Researchers have developed a simple breath test for detecting Type 1 diabetes, and say that the new non-invasive tool could possibly be an economical method for tracking day-to-day glucose levels.
At present, Type 1 diabetes or juvenile diabetes is detected by directly drawing a small amount of blood and assessing the amount of glucose it contains.
But it may be possible to sense diabetes on the breath, according to Armstrong Mbi, a graduate student at Mississippi State University.
Mbi and his advisor Chuji Wang have developed a new technique to detect acetone, one of the chemicals whose presence in the lungs rises when blood-sugar levels are high.
The team injected acetone-laden water vapour into a small chamber with mirrors. They then sent an infrared laser sensitive to the acetone into the hollow.
By detecting the amount of time it took the light to completely dissolve as it went back and forth between the mirrors, they were able to perceive amounts of acetone to concentrations of 0.45 parts per million by volume (ppmv).
Mbi says that initial tests show that typical diabetics have acetone levels greater than 1.4 ppmv. Based on the new test, they could tell if the person is diabetic or not.

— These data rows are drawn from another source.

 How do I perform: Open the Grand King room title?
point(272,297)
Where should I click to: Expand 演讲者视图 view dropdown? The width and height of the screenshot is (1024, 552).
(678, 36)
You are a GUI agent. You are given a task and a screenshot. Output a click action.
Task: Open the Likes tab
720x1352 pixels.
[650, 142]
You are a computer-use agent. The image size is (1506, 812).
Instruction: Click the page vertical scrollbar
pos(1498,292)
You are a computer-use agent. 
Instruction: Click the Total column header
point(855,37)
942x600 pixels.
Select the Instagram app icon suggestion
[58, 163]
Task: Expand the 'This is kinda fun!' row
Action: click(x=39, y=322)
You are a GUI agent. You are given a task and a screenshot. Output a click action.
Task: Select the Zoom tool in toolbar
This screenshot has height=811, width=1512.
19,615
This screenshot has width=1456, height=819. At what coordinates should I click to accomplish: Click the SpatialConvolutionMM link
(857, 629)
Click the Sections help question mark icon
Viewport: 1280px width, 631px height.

The new technique sounds helpful to Matt Petersen, director of information resources for the American Diabetes Association in Alexandria, Virginia. Current tests are highly accurate but require blood samples.
“Non-invasive techniques are always better. If the technique could be extended to test daily blood-sugar levels, then it would be “extremely interesting,” Nature quoted Peterson, as saying.